======== Отрывок ========

Итак, все бедствия Италии, анархия, господствующая в ней, есть наследие Средних веков. Но как же помочь злу? Как выйти из этого бедственного положения? Как собрать рассыпавшиеся части государственного строения? Пути и средства для этого Макиавелли также намечает в "Рассуждениях о Тите Ливии". Размышляя о способах восстановления государственного порядка среди испорченных народов, он высказывает мысль, что такую задачу может выполнить только князь. Трудно государству сохранить свободные учреждения, если в гражданах нет добродетели, если лица знатные стремятся властвовать над народом и угнетать его. Только власть монарха может смирить дворян, обуздать народ и установить в государстве единство и мир. Но для этого необходимы решительные меры. Когда дело идет о спасении государства, нечего думать о том, справедлив или несправедлив, кроток или жесток, похвален или позорен известный образ действий; но надо, отбросив в сторону всякие колебания, схватиться за те средства, которые могут помочь в данном случае. Макиавелли считал это необходимым и для республик; он хвалил римлян за то, что они избегали полумер. Но с еще большей резкостью подчеркивает он необходимость не стесняться в средствах в применении к княжествам.

======== Исходные данные ========

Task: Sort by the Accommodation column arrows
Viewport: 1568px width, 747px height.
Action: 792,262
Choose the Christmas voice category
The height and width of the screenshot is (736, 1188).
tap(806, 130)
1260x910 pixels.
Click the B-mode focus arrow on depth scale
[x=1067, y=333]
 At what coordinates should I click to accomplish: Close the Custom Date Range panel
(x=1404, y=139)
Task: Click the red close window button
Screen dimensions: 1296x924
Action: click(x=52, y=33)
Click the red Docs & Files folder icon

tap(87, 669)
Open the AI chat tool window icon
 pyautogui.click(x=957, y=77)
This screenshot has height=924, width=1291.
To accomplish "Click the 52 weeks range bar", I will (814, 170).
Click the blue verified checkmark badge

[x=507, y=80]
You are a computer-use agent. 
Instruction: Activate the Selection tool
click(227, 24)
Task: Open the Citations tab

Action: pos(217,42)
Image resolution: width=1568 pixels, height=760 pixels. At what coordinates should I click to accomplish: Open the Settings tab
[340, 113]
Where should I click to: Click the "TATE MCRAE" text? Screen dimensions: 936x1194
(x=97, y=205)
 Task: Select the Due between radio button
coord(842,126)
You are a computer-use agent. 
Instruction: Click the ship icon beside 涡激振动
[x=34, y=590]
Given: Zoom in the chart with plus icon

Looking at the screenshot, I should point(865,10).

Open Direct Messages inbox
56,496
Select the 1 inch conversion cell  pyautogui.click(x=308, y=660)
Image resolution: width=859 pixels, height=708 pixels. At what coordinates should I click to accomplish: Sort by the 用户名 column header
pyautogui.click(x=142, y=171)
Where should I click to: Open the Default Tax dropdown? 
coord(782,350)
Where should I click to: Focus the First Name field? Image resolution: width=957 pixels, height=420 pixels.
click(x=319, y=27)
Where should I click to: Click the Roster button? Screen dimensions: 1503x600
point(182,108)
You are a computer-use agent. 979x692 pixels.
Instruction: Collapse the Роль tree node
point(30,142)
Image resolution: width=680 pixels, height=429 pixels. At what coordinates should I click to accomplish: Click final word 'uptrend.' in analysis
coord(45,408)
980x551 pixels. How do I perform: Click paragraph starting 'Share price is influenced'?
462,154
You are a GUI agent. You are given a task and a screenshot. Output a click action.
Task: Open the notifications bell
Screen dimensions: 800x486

========

Упражнение
Продолжите отрывок о взглядах Макиавелли на восстановление государственного порядка, начав сразу после его последнего предложения.

Ответ к заданию
Мысли свои о княжествах Макиавелли изложил в особом трактате, за который он принялся еще прежде, чем окончил свои "Рассуждения о Тите Ливии". В то время в Италии приобрела большое значение фамилия Медичи, благодаря избранию одного из ее членов на папский престол. Родственники папы часто делались владетельными князьями. Предполагалось и теперь для брата папы, Юлиана, создать особое княжество из некоторых городов Средней Италии или дать ему королевство Неаполитанское. Быть может, это послужило Макиавелли внешним поводом поспешить с изложением своих взглядов на природу княжеской власти. Он думал, что его долгий политический опыт может быть полезен новому князю. Он жаждал стать его руководителем, внушить ему свои планы и мечты. С этой целью он пишет своего "Князя", дает советы, указывает пути и заканчивает трактат вдохновенным призывом к Медичи - спасти Италию от ее варваров.

Макиавелли разбирает различные виды княжеств; но всего более он останавливается на тех княжествах, которые приобретаются вновь. В наследственных княжествах легко сохранить власть: стоит только не нарушать условленного порядка. Напротив, новому князю предстоят всяческие затруднения. Указать средства к устранению этих затруднений служит главной задачей "Князя". При разрешении этой задачи Макиавелли берет иногда примеры из древней истории; но главный материал доставляет ему современная действительность, которая была эпохой новых княжеств. При отсутствии твердой государственной власти в Италии, при слабости мелких политических тел, истощаемых притом внутренней борьбой партии, политические захваты были явлением времени. С помощью наемных войск или посторонней поддержки нетрудно было основать новое княжество, и такие княжества возникали одно за другим. Макиавелли сам видел таких князей и мог изучить их политику путем собственных наблюдений. Все эти наблюдения и воспоминания он изложил в своем "Князе" и, таким образом, дал верное изображение тирана, каким создала его эпоха Возрождения.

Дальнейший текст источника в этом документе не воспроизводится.